I guess you and I read the same great biography of Pompey by Robin Seager.
However I disagree on the point about Curio. Of course Curio had his own ambitions and he certainly, as any roman young ambitious noble, prefered a situation were 2 imperatores were not over-shadowing the whole roman political stage.
But I think Seager is wrong in supposing that Curio bypassed Caesar and forces him into conflict with Pompey. Caesar had his dignitas. And my guess is that he did use Curio to exert pressure on Pompey because he (rightly) felt that Pompey was playing double-game and deliberately undermining his own position.

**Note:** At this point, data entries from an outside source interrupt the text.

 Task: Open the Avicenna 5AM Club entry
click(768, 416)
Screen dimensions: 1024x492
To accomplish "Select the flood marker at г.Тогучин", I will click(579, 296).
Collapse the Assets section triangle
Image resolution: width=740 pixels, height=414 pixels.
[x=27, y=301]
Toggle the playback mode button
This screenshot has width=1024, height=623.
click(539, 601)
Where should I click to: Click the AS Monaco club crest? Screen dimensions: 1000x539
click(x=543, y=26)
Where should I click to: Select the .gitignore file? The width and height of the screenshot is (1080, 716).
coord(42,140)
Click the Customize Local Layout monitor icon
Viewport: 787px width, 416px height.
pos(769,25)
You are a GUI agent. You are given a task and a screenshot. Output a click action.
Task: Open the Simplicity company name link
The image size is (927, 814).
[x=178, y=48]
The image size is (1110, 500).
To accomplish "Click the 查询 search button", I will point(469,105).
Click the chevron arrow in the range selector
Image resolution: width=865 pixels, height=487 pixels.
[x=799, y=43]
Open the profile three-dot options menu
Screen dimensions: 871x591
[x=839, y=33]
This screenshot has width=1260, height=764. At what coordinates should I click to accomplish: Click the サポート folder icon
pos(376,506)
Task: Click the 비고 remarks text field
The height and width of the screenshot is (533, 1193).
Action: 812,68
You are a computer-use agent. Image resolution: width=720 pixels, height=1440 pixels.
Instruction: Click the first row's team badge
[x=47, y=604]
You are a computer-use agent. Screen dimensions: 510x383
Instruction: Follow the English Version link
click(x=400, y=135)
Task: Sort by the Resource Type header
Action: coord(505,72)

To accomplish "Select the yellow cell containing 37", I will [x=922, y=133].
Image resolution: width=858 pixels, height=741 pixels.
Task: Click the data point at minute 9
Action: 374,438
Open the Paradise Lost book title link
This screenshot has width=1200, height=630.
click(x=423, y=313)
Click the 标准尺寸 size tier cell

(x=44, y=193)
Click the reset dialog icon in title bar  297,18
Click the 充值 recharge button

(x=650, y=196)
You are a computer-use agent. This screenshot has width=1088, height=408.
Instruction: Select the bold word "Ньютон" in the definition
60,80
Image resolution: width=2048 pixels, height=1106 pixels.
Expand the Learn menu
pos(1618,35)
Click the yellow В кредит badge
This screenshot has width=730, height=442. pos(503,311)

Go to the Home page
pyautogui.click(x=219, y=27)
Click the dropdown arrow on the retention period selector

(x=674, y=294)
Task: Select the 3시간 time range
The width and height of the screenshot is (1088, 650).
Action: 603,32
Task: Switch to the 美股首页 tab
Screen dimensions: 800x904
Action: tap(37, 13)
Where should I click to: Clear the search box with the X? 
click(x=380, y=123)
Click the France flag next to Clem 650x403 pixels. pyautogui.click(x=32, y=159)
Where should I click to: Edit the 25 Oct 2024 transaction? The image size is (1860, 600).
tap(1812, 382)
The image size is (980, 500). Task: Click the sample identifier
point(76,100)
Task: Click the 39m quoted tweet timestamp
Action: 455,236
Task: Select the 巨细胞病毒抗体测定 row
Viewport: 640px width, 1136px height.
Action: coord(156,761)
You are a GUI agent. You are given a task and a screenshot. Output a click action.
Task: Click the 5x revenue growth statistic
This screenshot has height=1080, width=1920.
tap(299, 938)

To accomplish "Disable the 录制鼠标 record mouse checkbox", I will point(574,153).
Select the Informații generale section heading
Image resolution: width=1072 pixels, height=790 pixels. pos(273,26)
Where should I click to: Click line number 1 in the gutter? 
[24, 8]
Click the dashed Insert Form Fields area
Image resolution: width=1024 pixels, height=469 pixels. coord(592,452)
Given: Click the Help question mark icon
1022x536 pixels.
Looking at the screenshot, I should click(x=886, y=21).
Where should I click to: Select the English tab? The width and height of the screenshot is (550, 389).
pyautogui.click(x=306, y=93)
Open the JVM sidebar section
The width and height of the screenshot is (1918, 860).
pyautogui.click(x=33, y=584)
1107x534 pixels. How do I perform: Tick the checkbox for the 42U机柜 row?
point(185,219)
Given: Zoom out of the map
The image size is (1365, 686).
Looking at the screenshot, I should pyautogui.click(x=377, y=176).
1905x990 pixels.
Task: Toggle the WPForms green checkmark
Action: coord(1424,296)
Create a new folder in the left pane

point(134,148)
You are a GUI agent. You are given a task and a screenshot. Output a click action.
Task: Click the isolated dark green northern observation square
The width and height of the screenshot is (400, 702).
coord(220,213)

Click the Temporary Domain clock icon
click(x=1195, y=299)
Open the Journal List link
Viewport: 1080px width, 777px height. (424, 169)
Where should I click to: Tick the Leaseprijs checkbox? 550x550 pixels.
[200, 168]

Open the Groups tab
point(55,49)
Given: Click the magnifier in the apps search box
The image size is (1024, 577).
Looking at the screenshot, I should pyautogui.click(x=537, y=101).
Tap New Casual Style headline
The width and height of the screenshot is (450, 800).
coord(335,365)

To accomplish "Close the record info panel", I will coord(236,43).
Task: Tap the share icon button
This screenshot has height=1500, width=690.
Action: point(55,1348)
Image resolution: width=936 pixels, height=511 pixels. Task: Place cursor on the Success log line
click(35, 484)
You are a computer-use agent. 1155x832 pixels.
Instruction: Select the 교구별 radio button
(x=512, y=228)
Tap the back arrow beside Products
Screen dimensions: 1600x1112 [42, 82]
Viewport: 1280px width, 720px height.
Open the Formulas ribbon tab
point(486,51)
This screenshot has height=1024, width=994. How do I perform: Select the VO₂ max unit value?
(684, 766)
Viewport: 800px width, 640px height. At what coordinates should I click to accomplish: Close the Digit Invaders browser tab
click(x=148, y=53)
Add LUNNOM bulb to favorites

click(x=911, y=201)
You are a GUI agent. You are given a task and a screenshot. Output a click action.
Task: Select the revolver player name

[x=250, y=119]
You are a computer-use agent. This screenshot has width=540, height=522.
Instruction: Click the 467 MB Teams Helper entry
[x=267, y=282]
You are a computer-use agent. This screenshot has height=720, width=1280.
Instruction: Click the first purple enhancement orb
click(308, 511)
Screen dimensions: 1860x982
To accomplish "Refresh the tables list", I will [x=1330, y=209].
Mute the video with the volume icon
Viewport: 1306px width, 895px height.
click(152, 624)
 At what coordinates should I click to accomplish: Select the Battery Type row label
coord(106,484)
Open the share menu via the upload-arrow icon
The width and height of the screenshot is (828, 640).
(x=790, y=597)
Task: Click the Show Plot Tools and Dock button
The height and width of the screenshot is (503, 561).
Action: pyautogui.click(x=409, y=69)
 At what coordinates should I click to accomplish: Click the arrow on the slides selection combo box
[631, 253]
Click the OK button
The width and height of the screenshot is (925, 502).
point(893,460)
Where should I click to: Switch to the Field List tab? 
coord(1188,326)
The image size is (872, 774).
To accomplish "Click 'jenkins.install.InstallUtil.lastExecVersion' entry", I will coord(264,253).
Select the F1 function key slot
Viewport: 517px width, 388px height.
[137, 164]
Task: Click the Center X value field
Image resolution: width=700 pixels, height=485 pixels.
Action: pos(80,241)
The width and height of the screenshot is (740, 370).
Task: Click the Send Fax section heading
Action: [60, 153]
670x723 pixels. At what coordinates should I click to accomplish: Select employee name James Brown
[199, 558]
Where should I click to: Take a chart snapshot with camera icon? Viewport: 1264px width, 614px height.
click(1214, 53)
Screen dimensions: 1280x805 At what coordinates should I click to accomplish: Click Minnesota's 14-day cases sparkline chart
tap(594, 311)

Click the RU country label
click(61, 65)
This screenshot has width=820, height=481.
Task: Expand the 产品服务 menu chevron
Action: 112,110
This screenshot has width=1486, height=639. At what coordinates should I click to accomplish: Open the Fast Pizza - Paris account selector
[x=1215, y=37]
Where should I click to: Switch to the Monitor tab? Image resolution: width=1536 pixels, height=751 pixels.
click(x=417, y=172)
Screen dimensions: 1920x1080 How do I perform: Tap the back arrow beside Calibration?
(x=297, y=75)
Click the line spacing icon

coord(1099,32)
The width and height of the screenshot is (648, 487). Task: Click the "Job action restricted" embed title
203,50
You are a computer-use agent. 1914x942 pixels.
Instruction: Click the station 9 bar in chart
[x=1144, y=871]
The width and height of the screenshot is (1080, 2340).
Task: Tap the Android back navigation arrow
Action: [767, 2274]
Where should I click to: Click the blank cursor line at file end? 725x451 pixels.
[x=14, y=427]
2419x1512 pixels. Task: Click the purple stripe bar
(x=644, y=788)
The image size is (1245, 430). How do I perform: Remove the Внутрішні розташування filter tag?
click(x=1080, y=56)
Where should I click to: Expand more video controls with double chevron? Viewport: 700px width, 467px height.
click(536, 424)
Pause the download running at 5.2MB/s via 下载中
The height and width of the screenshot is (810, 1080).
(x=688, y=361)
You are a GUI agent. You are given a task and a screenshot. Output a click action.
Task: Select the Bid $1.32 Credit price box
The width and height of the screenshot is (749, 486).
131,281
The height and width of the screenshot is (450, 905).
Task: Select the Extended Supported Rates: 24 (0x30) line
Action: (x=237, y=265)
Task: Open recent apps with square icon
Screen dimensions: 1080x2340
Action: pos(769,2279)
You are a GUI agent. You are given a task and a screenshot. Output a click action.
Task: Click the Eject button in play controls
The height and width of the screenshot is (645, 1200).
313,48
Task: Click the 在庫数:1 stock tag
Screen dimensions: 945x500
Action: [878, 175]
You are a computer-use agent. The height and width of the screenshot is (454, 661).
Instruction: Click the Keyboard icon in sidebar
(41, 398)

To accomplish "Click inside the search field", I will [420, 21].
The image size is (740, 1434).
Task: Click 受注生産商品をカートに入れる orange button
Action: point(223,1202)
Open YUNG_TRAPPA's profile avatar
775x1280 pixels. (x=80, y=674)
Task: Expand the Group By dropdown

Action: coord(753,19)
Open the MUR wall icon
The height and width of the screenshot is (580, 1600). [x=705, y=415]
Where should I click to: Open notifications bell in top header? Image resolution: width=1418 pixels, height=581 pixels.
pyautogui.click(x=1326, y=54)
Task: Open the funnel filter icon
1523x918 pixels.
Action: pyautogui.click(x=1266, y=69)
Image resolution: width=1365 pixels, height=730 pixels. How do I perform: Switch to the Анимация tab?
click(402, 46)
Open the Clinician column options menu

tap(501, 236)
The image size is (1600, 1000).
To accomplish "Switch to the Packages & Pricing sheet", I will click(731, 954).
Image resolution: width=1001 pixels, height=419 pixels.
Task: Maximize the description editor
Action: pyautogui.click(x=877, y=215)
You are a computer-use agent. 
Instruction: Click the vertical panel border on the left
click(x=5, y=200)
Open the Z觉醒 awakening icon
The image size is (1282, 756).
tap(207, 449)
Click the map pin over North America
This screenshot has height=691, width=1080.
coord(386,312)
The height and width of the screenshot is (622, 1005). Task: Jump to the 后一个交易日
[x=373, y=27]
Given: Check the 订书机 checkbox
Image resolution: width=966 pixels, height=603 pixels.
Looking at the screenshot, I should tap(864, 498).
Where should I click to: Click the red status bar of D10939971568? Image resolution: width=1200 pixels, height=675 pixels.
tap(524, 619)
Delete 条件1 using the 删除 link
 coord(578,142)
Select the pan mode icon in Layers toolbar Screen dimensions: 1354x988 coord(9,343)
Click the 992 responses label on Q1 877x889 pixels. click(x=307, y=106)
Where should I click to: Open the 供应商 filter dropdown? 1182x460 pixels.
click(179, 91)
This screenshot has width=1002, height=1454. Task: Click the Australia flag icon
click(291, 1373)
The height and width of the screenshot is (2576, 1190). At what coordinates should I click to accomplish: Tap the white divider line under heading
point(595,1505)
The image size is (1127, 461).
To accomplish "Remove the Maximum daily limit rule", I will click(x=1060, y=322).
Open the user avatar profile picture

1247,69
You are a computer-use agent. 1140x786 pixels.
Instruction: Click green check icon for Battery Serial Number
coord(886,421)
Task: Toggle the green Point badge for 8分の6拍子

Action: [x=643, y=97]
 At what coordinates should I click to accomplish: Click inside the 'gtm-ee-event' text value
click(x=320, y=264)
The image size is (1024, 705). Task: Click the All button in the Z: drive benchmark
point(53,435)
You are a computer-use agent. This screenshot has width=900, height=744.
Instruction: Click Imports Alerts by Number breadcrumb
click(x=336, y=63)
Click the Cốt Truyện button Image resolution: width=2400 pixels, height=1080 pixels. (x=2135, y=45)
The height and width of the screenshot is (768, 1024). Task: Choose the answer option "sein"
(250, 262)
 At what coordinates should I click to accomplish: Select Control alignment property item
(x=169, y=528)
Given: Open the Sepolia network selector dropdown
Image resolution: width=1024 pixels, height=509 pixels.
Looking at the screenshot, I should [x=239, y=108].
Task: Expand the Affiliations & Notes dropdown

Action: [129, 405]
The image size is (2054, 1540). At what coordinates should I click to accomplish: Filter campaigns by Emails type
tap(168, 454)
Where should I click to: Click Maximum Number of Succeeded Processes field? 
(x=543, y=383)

Pompey could not ignore the situation in Gaul. Pompey could not ignore that Caesar could not come back to Rome in late 50 because he needed the whol year 50 and even the first months of 49 to settle matters in his Gallic provinces, to celebrate his triumph in Rome, and then to be candidate for a second consulship that could only have been the consulship for 48 because of the law demanding a full 10 years delay between 2 consulships (having been consul in 59, Caesar could not be consul again before 48 without a special law granting him a derogation).
If Caesar had felt Curio had forces his hand, he would not have made him his most important lieutenant until his premature death in Africa against Juba of Numidia.
Now, to come back to the subject, if Caesar and Pompey decide to remain allies, they will certainly have some solid deal lasting for at least 4 to 5 years. Don't expect the 2 men to split quickly if Pompey did precisely refuse to do in this timeline what he did in OTL.
The most probable next step is that only natural or accidental death will then put an end to their alliance. Pompey was coming close to his sixties. Caesar was 6 years longer.